I recently heard from a wife who wanted to know the guidelines for marital sex after an affair. Her husband had a short term affair and the two of them had been trying to work on their marriage. The husband had done everything that she had asked, but she needed time to process all of this and to heal. Understandably, she was still dealing with a lot of anger and confusion, although she acknowledged and appreciated all of the effort her husband was putting in.
And, while the couple were trying very hard and making some progress, they certainly weren’t home free yet. But, there was some physical contact and affection. And so the wife was wondering when was the appropriate time was to resume their sex life. Because it had become the big elephant in the room. She said in part “it’s as if neither of us wants to make the first move. I’m not sure I’m ready to have sex again but I know that he wants to. I don’t want him to feel as though I’m rejecting him, but I don’t want it to be a disaster either. I’m so afraid that it will be really bad or he won’t be turned on or I’ll just feel so awkward. How do I handle this?”
Sex can be a huge sticking point after an affair. Because it’s a natural thing between two people who love another. But it can feel so tainted in this situation when you know that your partner has recently been doing it with someone else. It can be very difficult to separate the emotion feelings from the physical ones. And the timing can be so very important. I will discuss this more in the following article.
You Shouldn’t Rush Sex After An Affair: It’s very tempting to want to have sex in the hopes that doing so will make this all better sooner rather than later. The problem with this strategy though is that if it goes wrong or feels strange, people will sometimes take this to mean that the relationship can’t be saved or that the problems or insurmountable when this just may not be true.
Sometimes, the partner who had the affair will pressure the other to have sex because they believe that this physical connection will mean that they are on the road to being forgiven. Other times, the faithful spouse feels compelled to have sex because they want their spouse to know that they really are trying. But, neither of these are valid reasons to rush into something which might hurt more than it helps. The real key is being as honest about it as you can so that there are no misunderstandings. If you still aren’t ready, you can make it clear that you want to show your affection and your efforts in other ways, but this doesn’t mean that you’re rejecting, punishing, or holding out on your spouse.
When You Are Ready To Resume Sex After An Affair, You’ll Generally Know It: I often tell people that there’s really no set time to begin being intimate again.

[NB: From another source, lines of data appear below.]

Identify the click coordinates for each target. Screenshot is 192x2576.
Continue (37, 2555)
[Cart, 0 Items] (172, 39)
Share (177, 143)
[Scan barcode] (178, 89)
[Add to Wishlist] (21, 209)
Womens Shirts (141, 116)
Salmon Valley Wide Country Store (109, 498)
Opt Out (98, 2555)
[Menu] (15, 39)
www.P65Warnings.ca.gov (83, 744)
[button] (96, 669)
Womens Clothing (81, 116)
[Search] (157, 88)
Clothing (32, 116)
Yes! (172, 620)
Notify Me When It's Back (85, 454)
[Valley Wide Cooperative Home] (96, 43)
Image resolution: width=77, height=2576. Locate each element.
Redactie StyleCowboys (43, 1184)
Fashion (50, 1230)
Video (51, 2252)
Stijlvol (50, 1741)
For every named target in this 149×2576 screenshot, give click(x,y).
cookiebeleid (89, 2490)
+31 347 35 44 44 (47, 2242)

This really does depend upon the couple. Generally speaking, sexual desire and activity resumes once the faithful spouse begins to believe that the cheating spouse truly is remorseful about the affair and that the couple is well on their way back to being happy again.
The emotional usually comes first and the physical then follows. There’s no set time line for this process and you shouldn’t feel badly if you’re just not ready yet. Because generally speaking, you will know when the time is right. And it’s worth waiting until this point. It’s better to be sure and get a good result than to go ahead even when you have doubts and have it turn out to be disappointing.

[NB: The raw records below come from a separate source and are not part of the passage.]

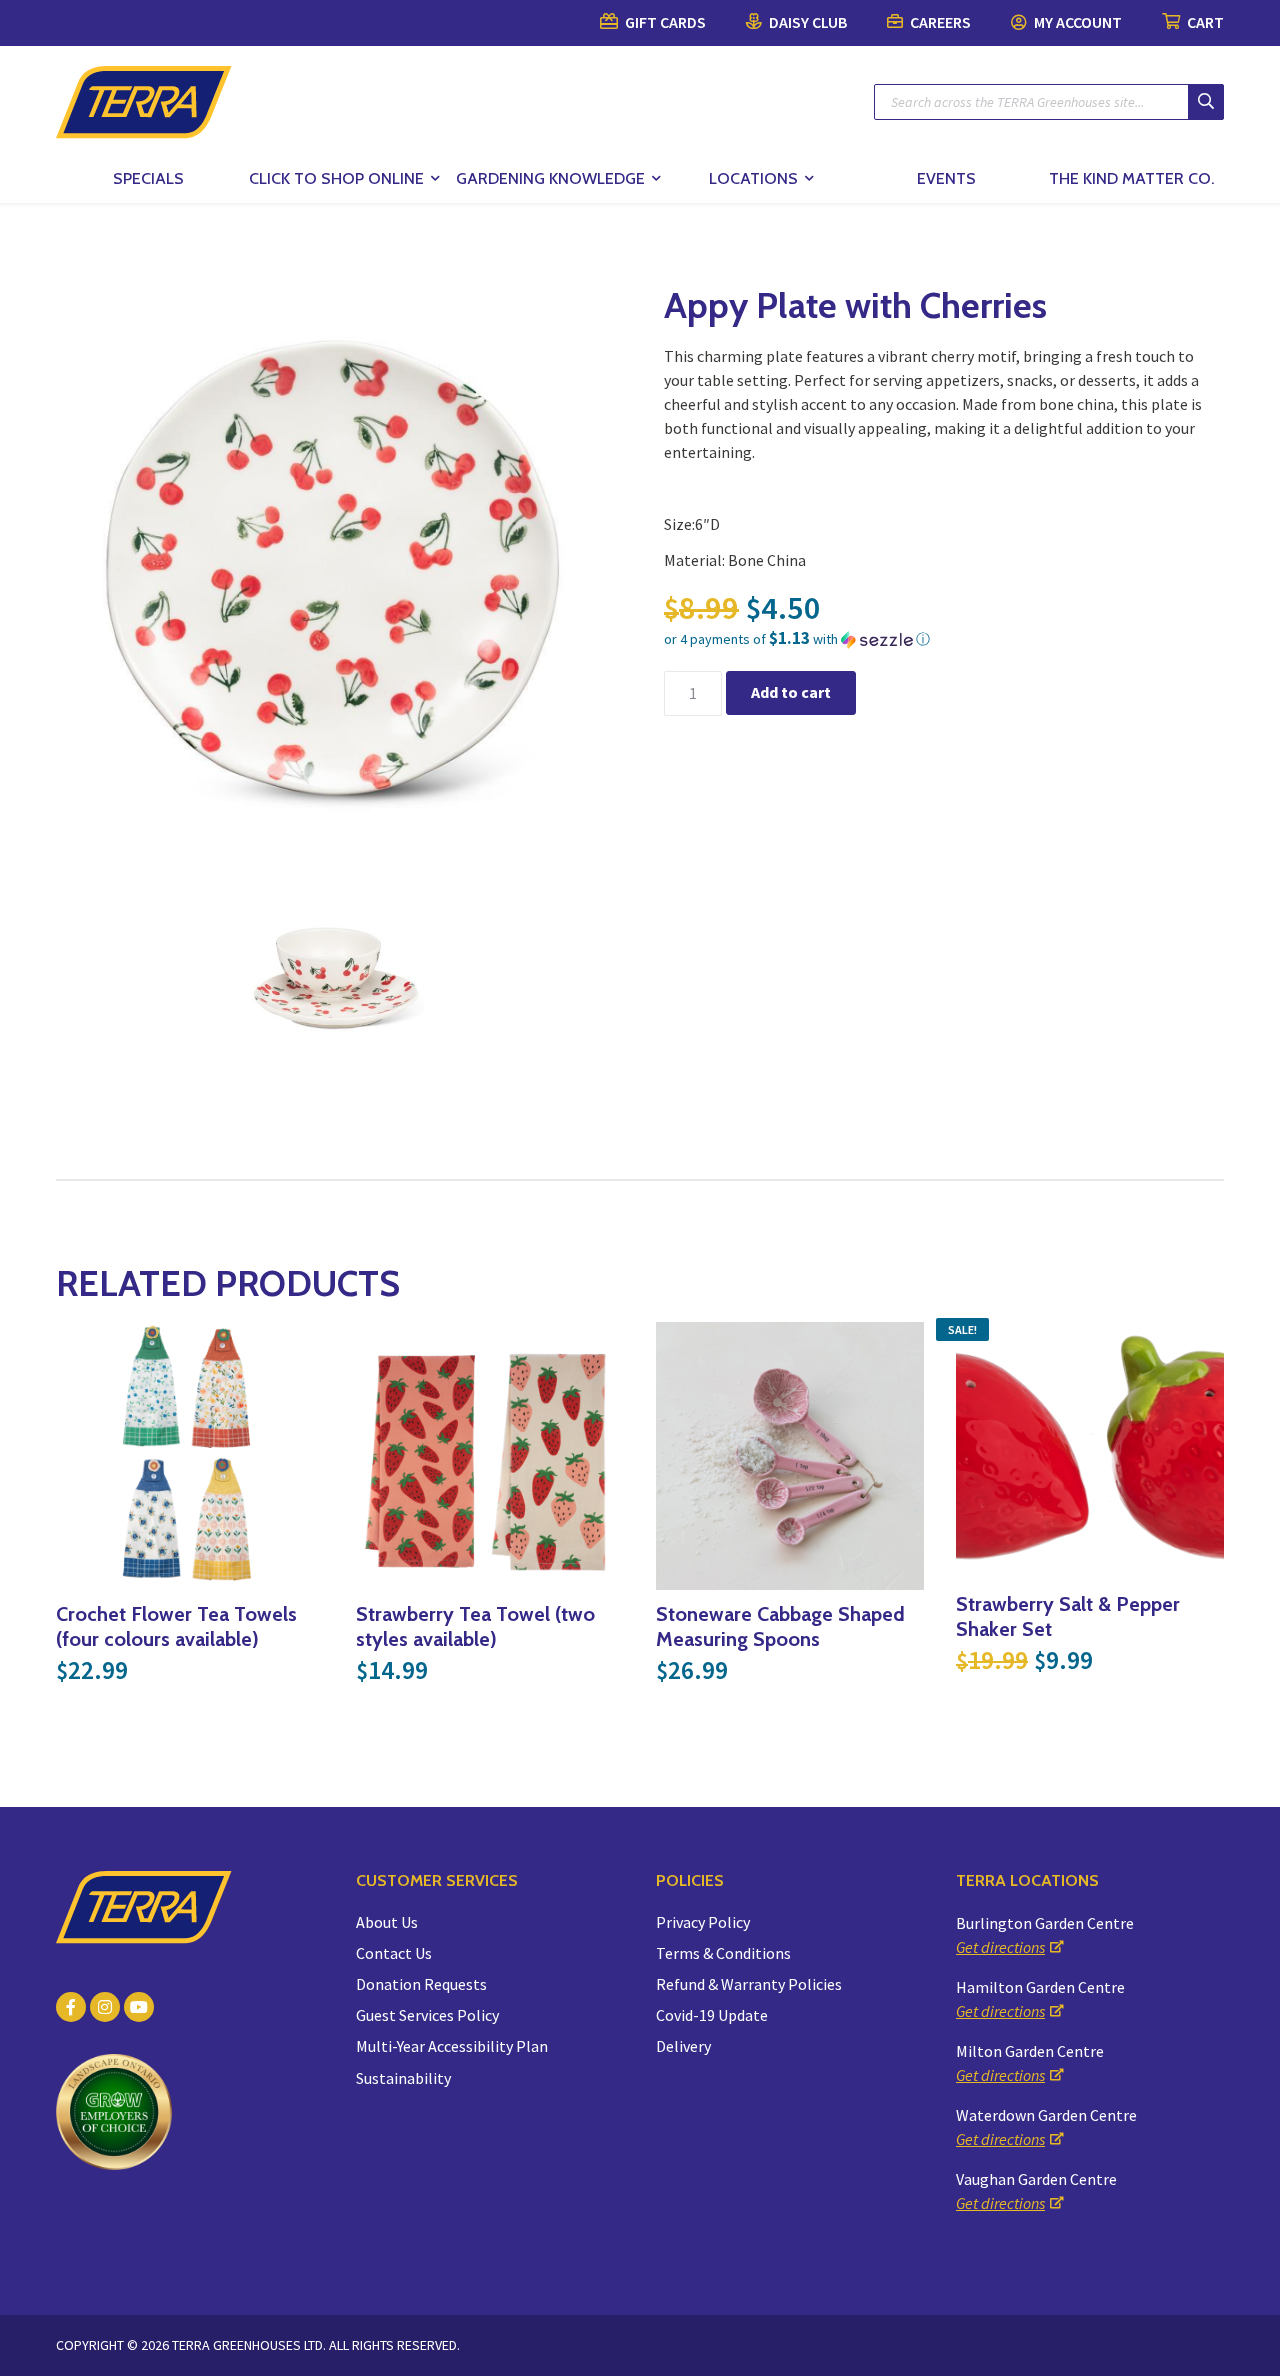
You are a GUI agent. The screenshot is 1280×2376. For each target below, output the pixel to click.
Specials (148, 178)
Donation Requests (421, 1984)
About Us (387, 1922)
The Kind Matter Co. (1131, 178)
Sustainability (403, 2078)
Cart (1204, 22)
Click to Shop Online (336, 178)
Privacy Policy (703, 1922)
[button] (944, 639)
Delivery (683, 2046)
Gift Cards (664, 22)
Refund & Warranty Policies (749, 1984)
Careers (939, 22)
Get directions (1000, 1947)
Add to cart (791, 692)
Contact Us (394, 1953)
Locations (753, 178)
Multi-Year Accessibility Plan (452, 2046)
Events (946, 178)
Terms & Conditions (723, 1953)
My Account (1076, 22)
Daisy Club (806, 22)
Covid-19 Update (712, 2015)
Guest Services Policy (427, 2015)
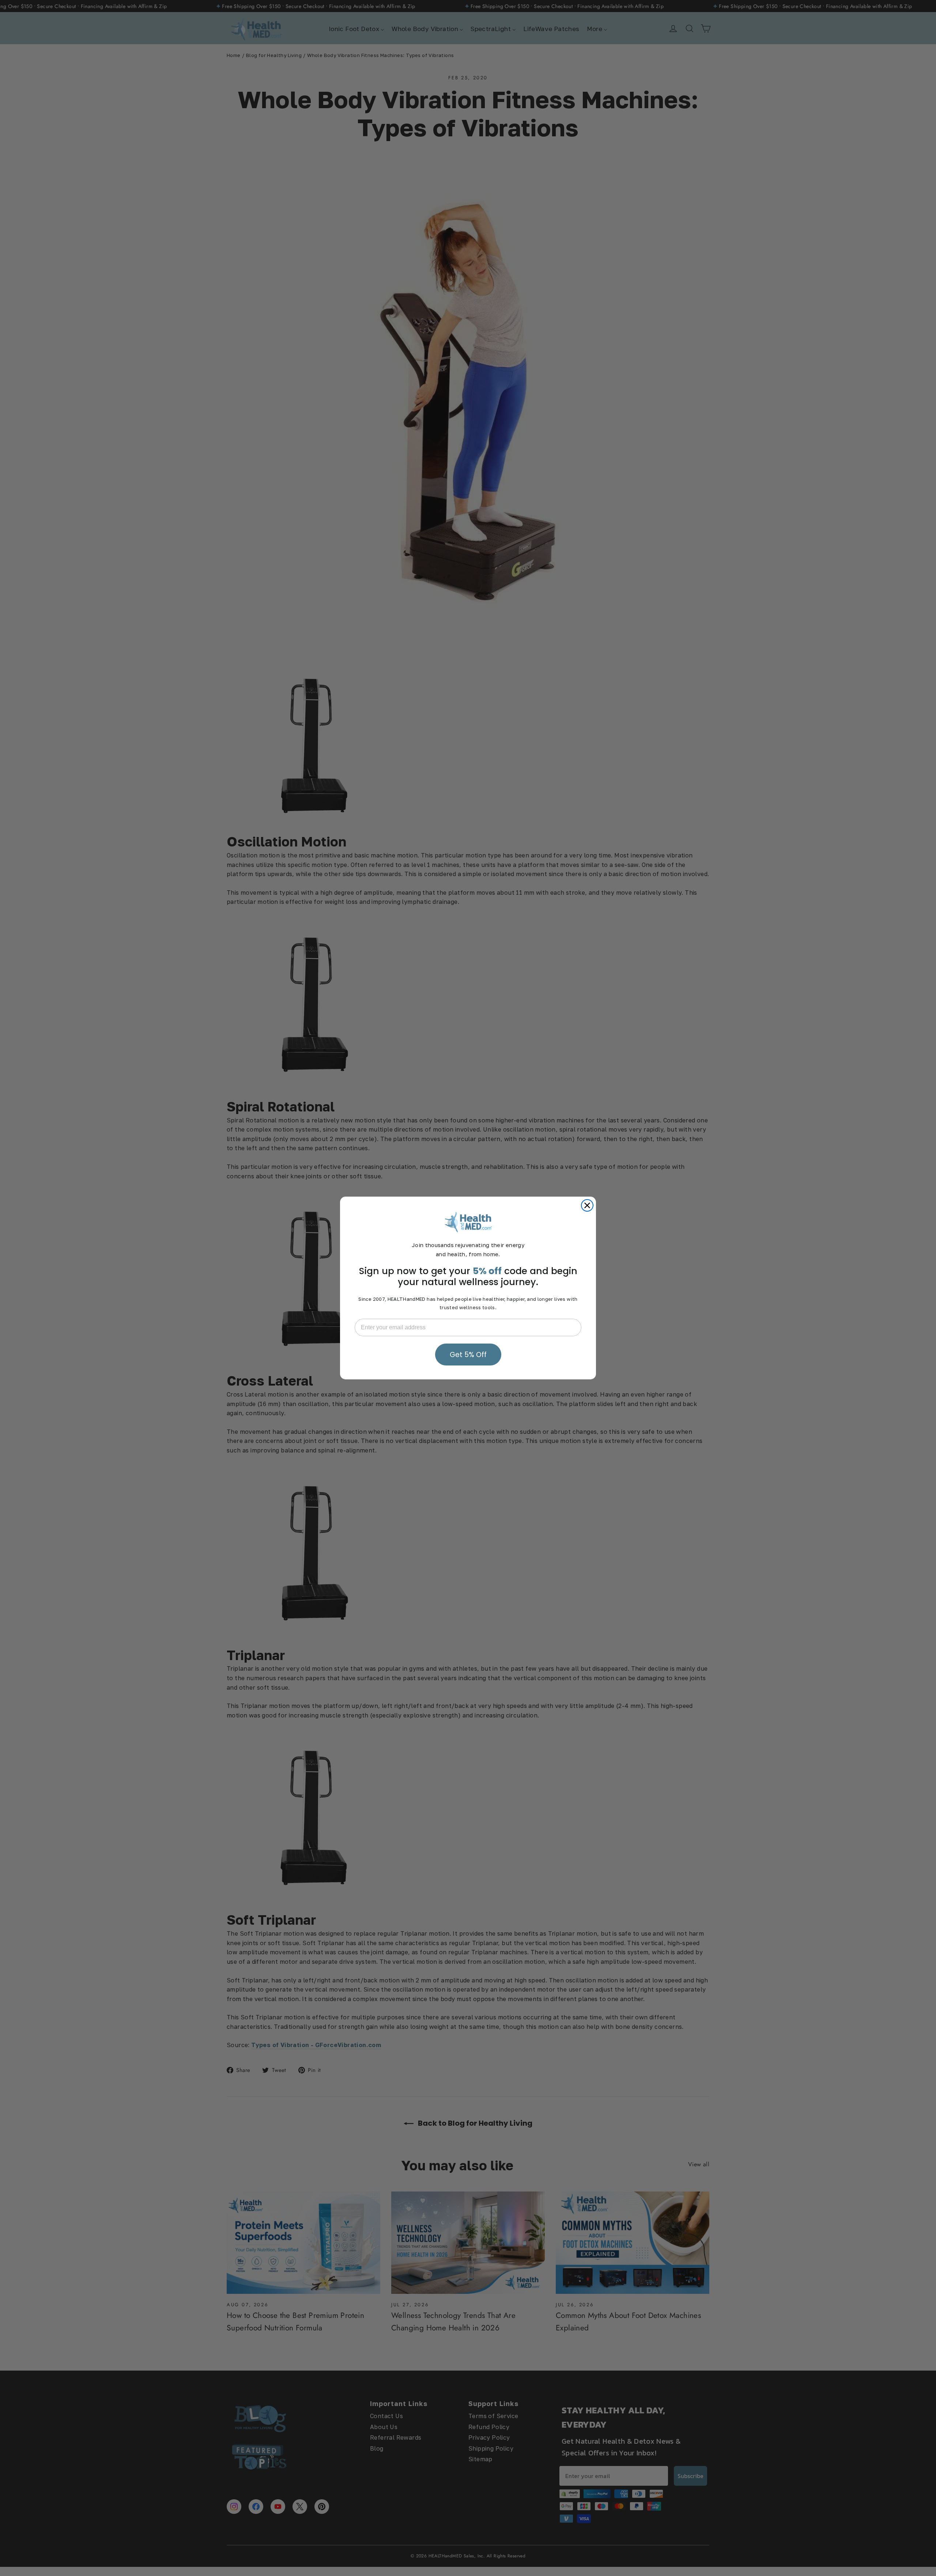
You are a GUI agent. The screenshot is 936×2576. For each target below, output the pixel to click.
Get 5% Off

Restoring Your Sexual Confidence After Your Spouse Has An Affair: I believe that one thing that makes this issue such a loaded one is that the affair can really harm the faithful spouse’s self esteem. The faithful spouse will generally imagine almost unrealistic sex between their spouse and the other person and they will wonder how they can possibly compete. And, they’ll wonder if their spouse still finds them attractive or has fallen out of love with them.

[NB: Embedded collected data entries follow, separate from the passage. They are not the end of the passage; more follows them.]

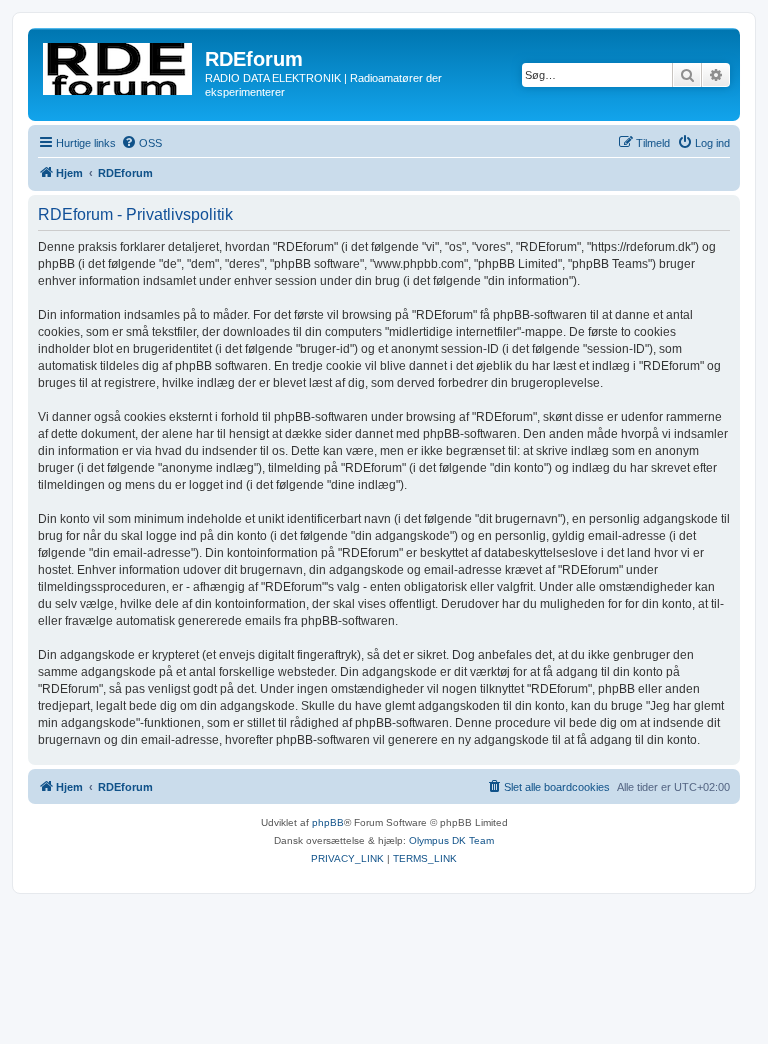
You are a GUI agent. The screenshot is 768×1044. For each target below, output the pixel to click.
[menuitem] (141, 143)
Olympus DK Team (451, 840)
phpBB (328, 822)
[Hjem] (119, 65)
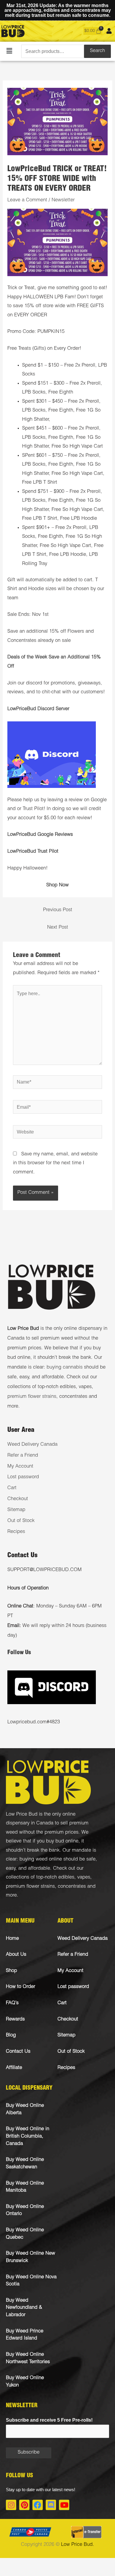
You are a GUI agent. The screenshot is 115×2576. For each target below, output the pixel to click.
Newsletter (63, 200)
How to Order (20, 1986)
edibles (66, 1877)
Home (12, 1938)
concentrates (72, 1886)
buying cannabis (65, 1367)
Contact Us (18, 2051)
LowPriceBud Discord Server (38, 709)
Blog (11, 2035)
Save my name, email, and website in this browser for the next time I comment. (55, 1163)
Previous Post (57, 910)
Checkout (17, 1499)
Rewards (15, 2019)
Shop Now (57, 885)
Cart (12, 1488)
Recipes (16, 1531)
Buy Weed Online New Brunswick (30, 2257)
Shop (11, 1970)
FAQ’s (12, 2003)
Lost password (23, 1477)
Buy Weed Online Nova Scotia (31, 2281)
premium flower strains (31, 1396)
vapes (83, 1877)
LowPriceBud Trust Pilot (32, 851)
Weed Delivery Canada (32, 1444)
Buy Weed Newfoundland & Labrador (24, 2308)
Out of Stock (20, 1520)
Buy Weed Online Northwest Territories (28, 2358)
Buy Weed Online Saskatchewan (25, 2163)
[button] (9, 51)
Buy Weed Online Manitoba (25, 2187)
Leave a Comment (27, 200)
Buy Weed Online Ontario (25, 2210)
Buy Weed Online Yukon (25, 2382)
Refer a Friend (22, 1455)
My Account (20, 1466)
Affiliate (14, 2067)
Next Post (57, 927)
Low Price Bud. (77, 2544)
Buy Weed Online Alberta (25, 2109)
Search (97, 51)
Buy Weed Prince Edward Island (24, 2335)
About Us (16, 1954)
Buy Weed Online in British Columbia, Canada (27, 2136)
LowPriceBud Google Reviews (40, 834)
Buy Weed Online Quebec (25, 2234)
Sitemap (16, 1510)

So, with all of these doubts, it can be very difficult to pretend to be confident sexually. That’s why I really do believe it’s important to address your sexual confidence if this is an issue for you. You deserve to feel confident and desired. Your spouses affair wasn’t your decision and it certainly wasn’t your fault. It’s not fair for you to continue to be hurt and harmed. So it only makes sense to do whatever is necessary to restore what has been lost. Make no apologies for getting what you need to live your best life without continuing to look back.